I mean, of course! It isn’t a law that acne has to ruin your life. Acne itself doesn’t have much meaning, except for the fact that society deems it to be ugly.
But we see the world with filters on according to what we believe to be true, and filter out anything that doesn’t fit that reality that we’ve created. You’ve probably had a lot of experiences with acne that have caused you to despise it with every ounce of your being, and since that is how you feel, it is hard to believe that anyone else would feel differently about their acne – or look at your acne with anything but disgust, for that matter.
Acne is the bane of your existence. So how is it not for that other guy who has acne and just doesn’t care about it?
It’s probably because he had a bad experience growing up where someone told him that his nose was too big for society’s standards, but as for his acne, well, he knows most people out there get some spots, and it isn’t really a big deal. But now you sit here, without noticing a single thing about his nose, wondering how he could possibly not care about his acne, while he’s sitting there assuming you are majorly taken aback by his gigantic bird beak.
Perception, folks – it’s fickle.
Once you realize this (that everyone has had their different experiences that have shaped them) it’s very hard to fault anyone for being the way that they are. Suddenly, it’s a lot easier to be compassionate instead of reactive. If you don’t like someone, it’s easy to say ‘Oh, that guy’s such a jerk, he should know better’, or ‘that person is so ignorant, how could he possibly think the way she does’ and dismiss them.
For example, say you know a guy who always overcompensates for himself. We’ll call him Bob (sorry if your name is Bob). He’s always bragging, putting others down, acting like he knows everything, and buys fancy cars and expensive clothing. Immediately you dislike him and dislike him for how he is and wonder how on earth someone could think that was cool.

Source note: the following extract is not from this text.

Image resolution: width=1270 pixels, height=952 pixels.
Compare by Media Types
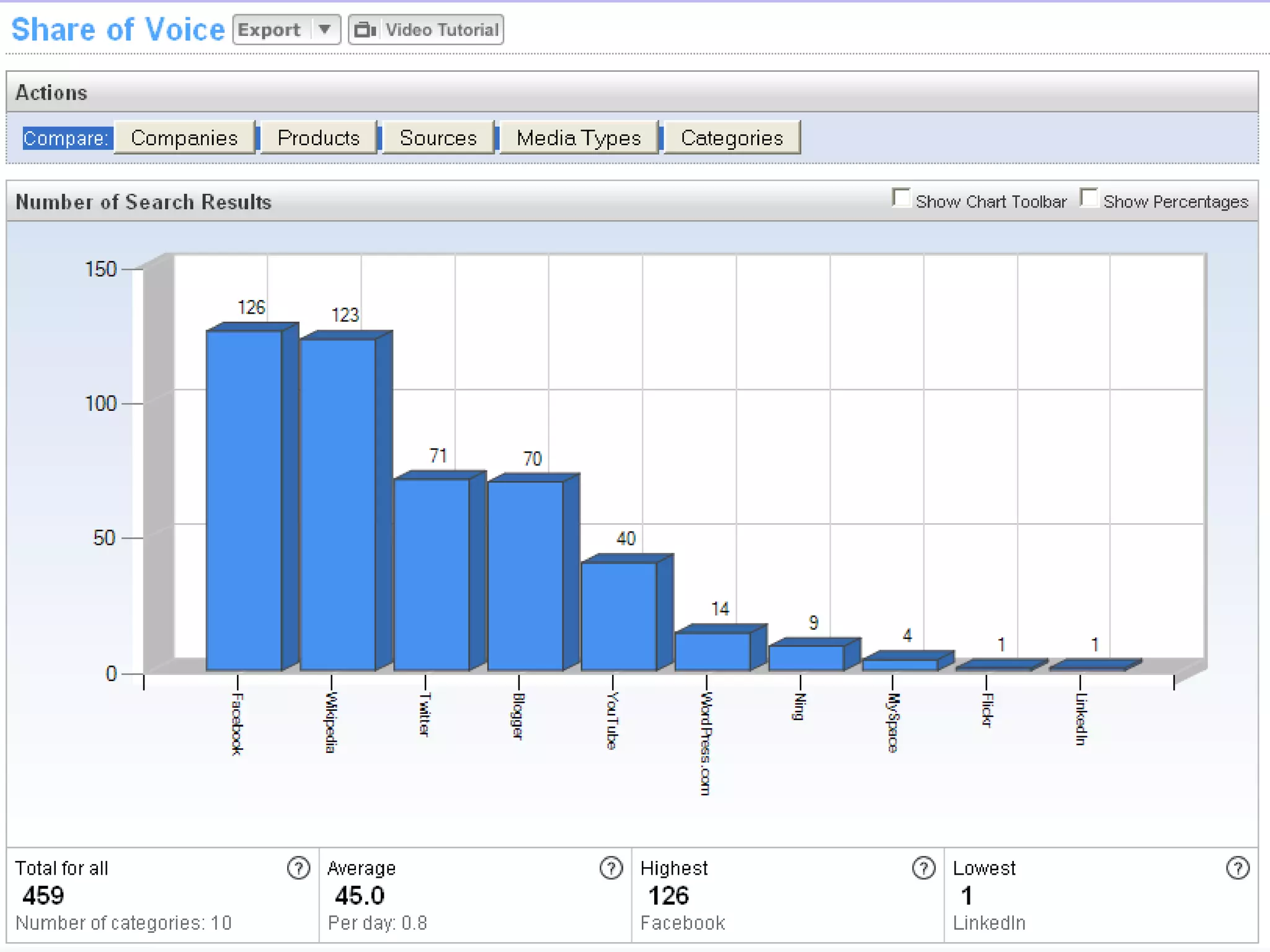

What you don’t see is the way that Bob’s father put him down as a child and gave a blow to his self esteem at every chance he could, and also that his father acted the same way – overcompensating, bragging, and being a jerk. Since children mimic and learn from their parents more than anyone else, what chance did Bob have to turn out as a confident, kind, and gentle man?
Not too much.
Conditioning Is Here to Stay, But Realize What It Is
Conditioning is never going away. People probably aren’t going to wake up one day in our lifetime and understand that all of this world is just one big made up game, full of two way mirrors and merry go rounds, and everything will be good.
We all have to play along in this three ringed circus we call modern society, but the more seriously you take it, the more you make yourself suffer. Remember – life is just a game. Most people never realize that.
There are other ways to live and be than the societal norms. Yes, it takes courage, but it feels a lot more real when you understand that the way you really are is just perfect and that taking a different path than what is “acceptable” is okay, whether it’s a different perception of yourself, a different way of eating, a different type of career choice, or an alternative lifestyle.
Awareness it the key to releasing the suffering of your conditioning. Every day, go about your business and notice the way that your thought patterns play into each other in their conditioned thoughts. Think ‘where is this belief rooted?’ and ‘is there any way to know with 100% accuracy that what I think about this is the absolute truth?’. Ponder if the things you are doing with your life are because you really want to or because you feel you have to live up to someone’s expectations.
I, of course, am still working on all of this (conditioning does not just vanish overnight), and I think my epic battle with my hatred of acne has got a long way to go. But I have to say that ever since I started becoming acutely aware of this conditioning stuff, I’ve been a lot happier, and a lot calmer. So seriously give this stuff some thought!
If you want to read more about it, consider reading “How to Get from Where You Are to Where You Want to Be” by Cheri Huber. It’s an excellent read.
In what ways have you been conditioned?